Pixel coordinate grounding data

+ + + +

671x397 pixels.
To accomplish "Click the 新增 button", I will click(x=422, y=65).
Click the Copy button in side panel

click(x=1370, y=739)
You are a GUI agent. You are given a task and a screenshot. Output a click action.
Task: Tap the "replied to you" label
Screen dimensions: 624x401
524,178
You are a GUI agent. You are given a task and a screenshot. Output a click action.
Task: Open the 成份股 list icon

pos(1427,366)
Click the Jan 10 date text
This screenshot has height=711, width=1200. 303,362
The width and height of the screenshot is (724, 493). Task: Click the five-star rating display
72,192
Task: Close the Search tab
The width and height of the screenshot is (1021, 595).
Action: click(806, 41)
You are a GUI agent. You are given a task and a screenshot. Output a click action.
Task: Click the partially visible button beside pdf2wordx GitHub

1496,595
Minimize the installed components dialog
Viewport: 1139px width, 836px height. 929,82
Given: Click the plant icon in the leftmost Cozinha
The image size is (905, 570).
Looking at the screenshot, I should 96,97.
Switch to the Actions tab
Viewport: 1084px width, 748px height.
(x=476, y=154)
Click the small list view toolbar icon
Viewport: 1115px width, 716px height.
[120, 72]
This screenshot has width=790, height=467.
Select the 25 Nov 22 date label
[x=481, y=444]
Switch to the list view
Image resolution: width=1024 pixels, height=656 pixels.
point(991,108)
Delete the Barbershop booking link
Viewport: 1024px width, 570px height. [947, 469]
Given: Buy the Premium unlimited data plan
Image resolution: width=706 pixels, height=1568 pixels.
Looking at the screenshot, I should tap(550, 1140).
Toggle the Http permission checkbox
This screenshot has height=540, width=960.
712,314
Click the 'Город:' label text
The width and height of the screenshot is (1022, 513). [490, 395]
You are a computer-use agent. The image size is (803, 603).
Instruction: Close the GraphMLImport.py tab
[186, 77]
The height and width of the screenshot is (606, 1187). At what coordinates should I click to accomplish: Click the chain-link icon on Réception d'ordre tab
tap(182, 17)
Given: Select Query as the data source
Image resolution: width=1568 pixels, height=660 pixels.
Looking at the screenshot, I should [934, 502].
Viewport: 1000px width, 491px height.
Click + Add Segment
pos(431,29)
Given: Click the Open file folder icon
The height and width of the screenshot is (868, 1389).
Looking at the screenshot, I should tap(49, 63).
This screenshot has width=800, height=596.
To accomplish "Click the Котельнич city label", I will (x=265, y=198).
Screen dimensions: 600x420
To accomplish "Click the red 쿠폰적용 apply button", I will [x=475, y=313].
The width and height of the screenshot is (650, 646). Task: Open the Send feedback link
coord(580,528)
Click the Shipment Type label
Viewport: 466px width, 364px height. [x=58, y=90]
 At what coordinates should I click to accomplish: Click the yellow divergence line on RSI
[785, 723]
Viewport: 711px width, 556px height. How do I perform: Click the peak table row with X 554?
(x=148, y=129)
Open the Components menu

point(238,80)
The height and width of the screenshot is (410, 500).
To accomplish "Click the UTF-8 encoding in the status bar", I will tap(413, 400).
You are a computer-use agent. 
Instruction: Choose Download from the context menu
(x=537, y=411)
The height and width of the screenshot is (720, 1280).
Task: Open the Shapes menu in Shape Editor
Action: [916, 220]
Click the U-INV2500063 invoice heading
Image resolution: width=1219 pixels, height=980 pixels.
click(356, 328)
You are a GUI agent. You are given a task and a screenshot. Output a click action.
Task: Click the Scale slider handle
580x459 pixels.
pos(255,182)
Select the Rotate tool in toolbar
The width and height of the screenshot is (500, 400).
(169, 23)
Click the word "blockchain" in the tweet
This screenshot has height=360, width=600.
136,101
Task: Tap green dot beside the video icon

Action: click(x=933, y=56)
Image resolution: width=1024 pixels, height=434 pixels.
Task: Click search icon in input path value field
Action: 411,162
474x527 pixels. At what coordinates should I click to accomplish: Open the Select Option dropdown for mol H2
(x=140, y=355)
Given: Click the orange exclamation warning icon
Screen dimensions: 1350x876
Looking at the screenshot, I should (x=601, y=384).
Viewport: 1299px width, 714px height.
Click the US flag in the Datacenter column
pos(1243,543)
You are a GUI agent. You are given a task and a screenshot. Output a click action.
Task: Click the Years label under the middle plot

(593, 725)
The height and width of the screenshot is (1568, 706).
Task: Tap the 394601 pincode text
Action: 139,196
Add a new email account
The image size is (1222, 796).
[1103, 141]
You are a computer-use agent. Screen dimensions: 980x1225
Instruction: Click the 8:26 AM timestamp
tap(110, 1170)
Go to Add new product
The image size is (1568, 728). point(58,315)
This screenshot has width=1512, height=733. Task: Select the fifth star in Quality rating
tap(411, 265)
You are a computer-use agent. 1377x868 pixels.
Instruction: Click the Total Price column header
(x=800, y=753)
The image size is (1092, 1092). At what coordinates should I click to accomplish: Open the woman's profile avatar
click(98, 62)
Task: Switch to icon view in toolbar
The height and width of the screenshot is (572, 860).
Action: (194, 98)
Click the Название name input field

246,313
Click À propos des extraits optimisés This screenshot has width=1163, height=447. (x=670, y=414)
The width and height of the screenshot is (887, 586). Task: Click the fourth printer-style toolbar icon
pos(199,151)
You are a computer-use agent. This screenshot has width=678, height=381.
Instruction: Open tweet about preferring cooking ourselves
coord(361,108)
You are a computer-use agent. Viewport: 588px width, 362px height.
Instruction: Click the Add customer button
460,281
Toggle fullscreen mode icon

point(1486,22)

+ + + +

About this task
Find the word "computer" in the data and show each line that holds it.

Exercise result
You are a computer-use agent. The image size is (803, 603).
You are a computer-use agent. 
You are a computer-use agent. Screen dimensions: 980x1225
You are a computer-use agent. 1377x868 pixels.
You are a computer-use agent. This screenshot has width=678, height=381.
You are a computer-use agent. Viewport: 588px width, 362px height.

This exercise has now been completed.